More than likely, he selected her because he actually liked her. And what he would do is exchange a dowry or exchange a payment to her father; the payment said she’s mine now, and I’m gonna go away, and I’m gonna prepare our home, and a year from now, we’re gonna get married. We’re gonna actually have the ceremony.
You know where Paul says the Holy Spirit is a down payment? He says this in the Book of Acts, he says it in Ephesians. The Holy Spirit is like this down payment that lets us know God meant what He said. It’s the same principle.
So for her to be pregnant, when you look at it, “now Mary was engaged to be married to Joseph, but while she was still a virgin, she became pregnant.” At this moment, she’s in pretty real legal trouble.
What’s my point? At the beginning of the Christmas story, our Father, our King, doesn’t need fantastic situations to create fantastic results. And I think there’s a reason He enters the narrative this way. I think there’s a reason He chooses something that is this pseudo-dysfunctional to look at. Because I think He’s always trying to communicate to us, I will never be limited by your circumstances. So I’m gonna put it on display from the beginning.
If He doesn’t need perfect situations, why do some of us think He does? Why do we disqualify ourselves so quickly because of our lack of perfection? How many would be honest to say I’ve kind of disqualified myself at times because of my history? Let me see your hand. You’re in church, you can’t lie. We tend to disqualify what we believe we can do future-forward because of what we’ve done in the past.
One of the best principles I learned early in life was the only way to outrun a broken past is to live a redeemed future. Am I trying to sweep it under the carpet? No. What I’ve learned from this story, what you should be learning from the story, is He doesn’t need perfection to create fantastic results.
So then the next question that has to be asked is, Okay, what does He need? Well, theologically speaking, He needs nothing.
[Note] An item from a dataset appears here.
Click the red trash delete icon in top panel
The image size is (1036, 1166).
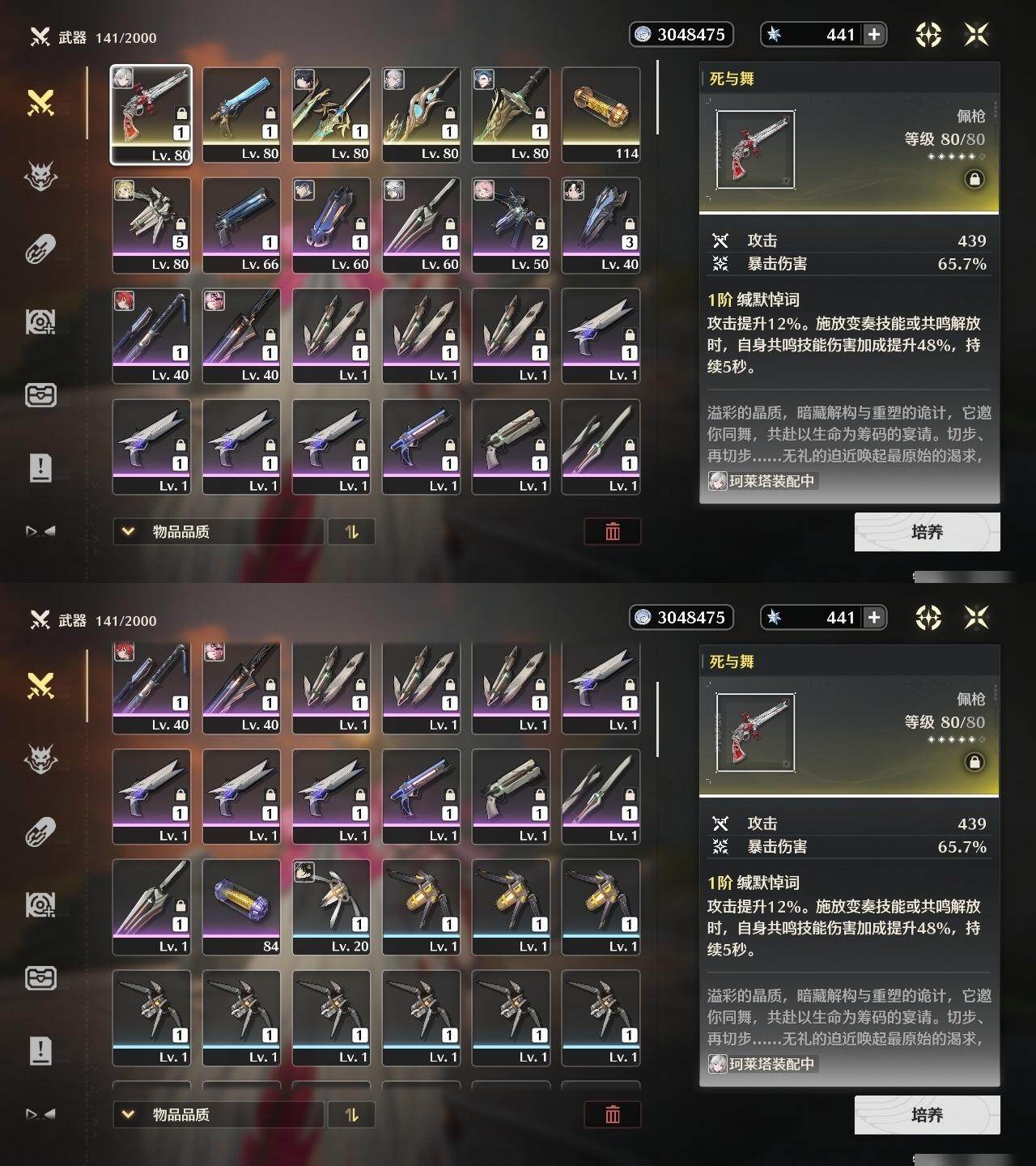pos(613,531)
He’s God all by Himself. So if we want to be really theologically accurate, we can put on a very pious voice, be like, He needs nothing. Great. It’s the right answer.
But I might ask a different question because the Scripture is full of stories of how He moves through people, using willing people and their brokenness to accomplish His purpose. So that causes me to go to the next logical place, Okay, if that’s the case, what is He looking for?
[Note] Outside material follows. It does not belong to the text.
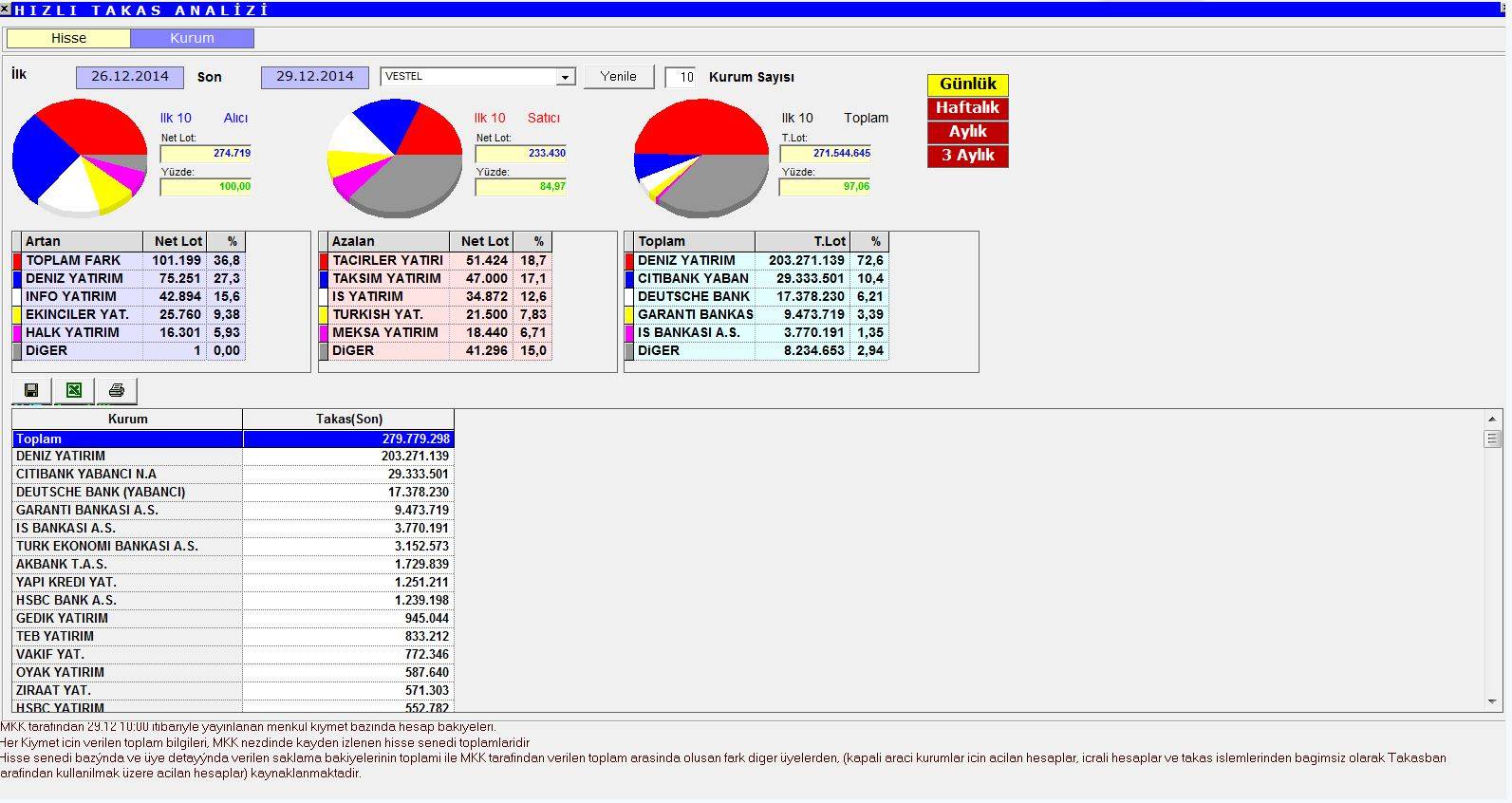
Task: Close the window with top-left X icon
Action: (6, 9)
And here’s why we’re going to jump into this: I would submit that Joseph and Mary together are really unique people who live their lives in a way that drew the Lord into their circumstance. So I want to mine the story for truths that might have caused God to lean into them to do incredible things.
Okay, so let’s pick up. “Joseph, her fiancé, being a just man, decided to break the engagement quietly, so as not to disgrace her publicly. As he considered this, he fell asleep, and the angel of the Lord appeared to him in a dream. ‘Joseph, son of David,’ the angel said, ‘do not be afraid to go ahead with your marriage to Mary. For the child within her has been conceived by the Holy Spirit. And she will have a son, and you are to name him Jesus, for he will save his people from their sins.’ All of this happened to fulfill the Lord’s message through his prophet: ‘Look! The virgin will conceive a child! She will give birth to a son, and he will be called Emmanuel, meaning God is with us.’ When Joseph woke up, he did what the angel of the Lord commanded. He brought Mary home to be his wife, but she remained a virgin until her son was born.”
Last week, we looked at Joseph. Pastor Gary did a great job of leading us to see Joseph with this lens of how he chose to forgive. I think that’s an incredibly powerful idea. But I want to add a layer to it, and I think there’s a dynamic here that’s revealed between Mary and Joseph that’s worth considering, a few attributes of who Mary and Joseph were together that drew God into their situation to use them for something amazing.
Why would I want to look at this? Because if we are going to be a people who shape our region, if we are going to be a people that the Lord uses to do something amazing in our region, wouldn’t it go to figure that He might look for the same things in us that He looked for in them? That it might cause Him to lean towards us when we put on display the very same thing that they did? Why? He’s the same yesterday, today, and forever. He hasn’t changed His mind about what He wants to work through.
There’s phrases in this narrative that I think will help us with this lens. The first one is this phrase: “Joseph, her fiancé, being a just man, decided to break the engagement quietly.” I believe this statement says a lot about them both, not just Joseph.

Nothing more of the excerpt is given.